Когда же он, по завершении свадьбы, узнал о случившихся расходах, веселое настроение надолго покинуло его. Накануне свадьбы в Москве побывал епископ Михаил, посланник самого константинопольского патриарха Антония, привезший две «грамоты» с «наставлениями о вере» для Великого Новгорода, чтобы «смирить новгородскую гордыню». За это тоже пришлось заплатить полновесным серебром!

– Где же мне найти серебра для кремлевских работ? – размышлял, держась обеими руками за голову, великий князь Василий. – Вот и Михаил Тверской начал менять ветхие стены города! К добру ли? Неужели готовится к новой вражде? А мне совсем не хватает серебра!

– Нам нет причины горевать, великий князь! – вдруг громко сказал боярин Иван Федорович Воронцов, выводя Василия Дмитриевича из глубоких раздумий. – Из Литвы и Орды приходят добрые вести! Твой могучий тесть, славный Витовт, увяз в войне с крестоносцами! Немцы разбили войско Витовта под Рудаминой и пошли со всеми силами на Вильно! И там полегло великое множество воинов! Говорят, что Витовт потерял половину войска! Но немцы – не меньше! Осенью они с позором ушли в свою Неметчину, потеряв лучших воевод!
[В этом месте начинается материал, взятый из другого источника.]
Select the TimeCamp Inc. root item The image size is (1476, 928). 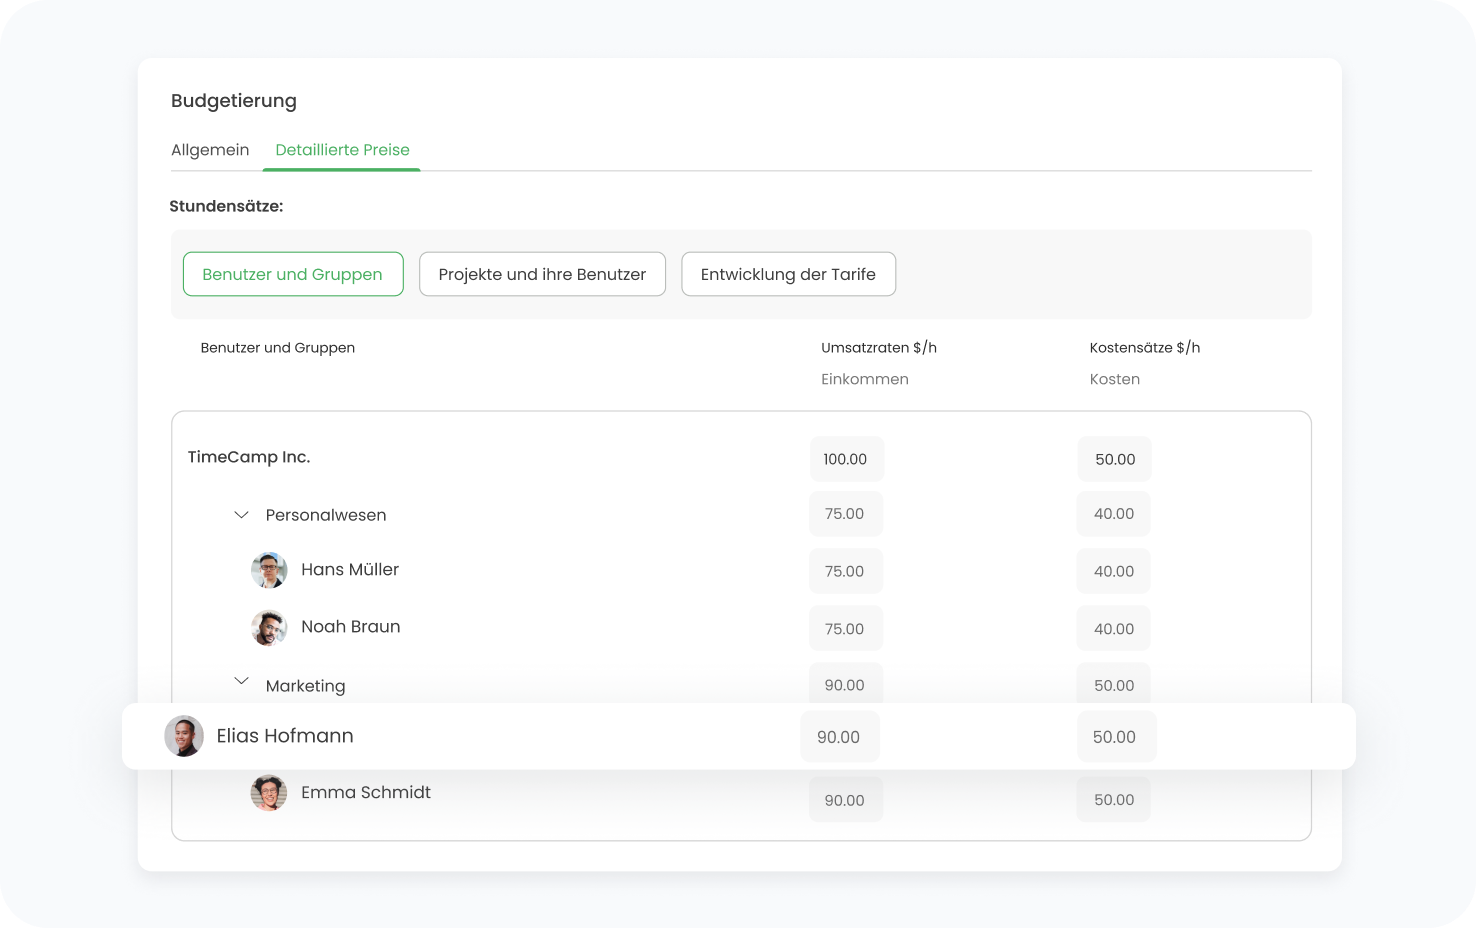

– Однако же это не помешало литовцам лезть в новгородские дела! – привстал в своем кресле великий князь Василий. – Зачем они ходили на Псков? Кто знает об этом?

– Я наслышан о случившемся! – поднялся со скамьи Иван Андреевич Хромой. – В тот раз псковичи поссорились с новгородцами! Это было при новгородском посаднике Осифе Захарыче. Новгородцы хотели жестоко покарать Псков, но сил у них было недостаточно. Тогда они послали своих людей к Витовту с просьбой о помощи! И вот Витовт оказался в весьма трудном положении. С одной стороны, в Пскове сидел литовский князь, Иван Андреич, а его батюшка, Андрей Ольгердыч, воевал за Литву против немцев. С другой – у Витовта был договор с Новгородом о военной помощи! Как тут быть? Отказать Новгороду – значит, потерять немалые деньги, а пойти на Псков – поссориться с литовскими князьями…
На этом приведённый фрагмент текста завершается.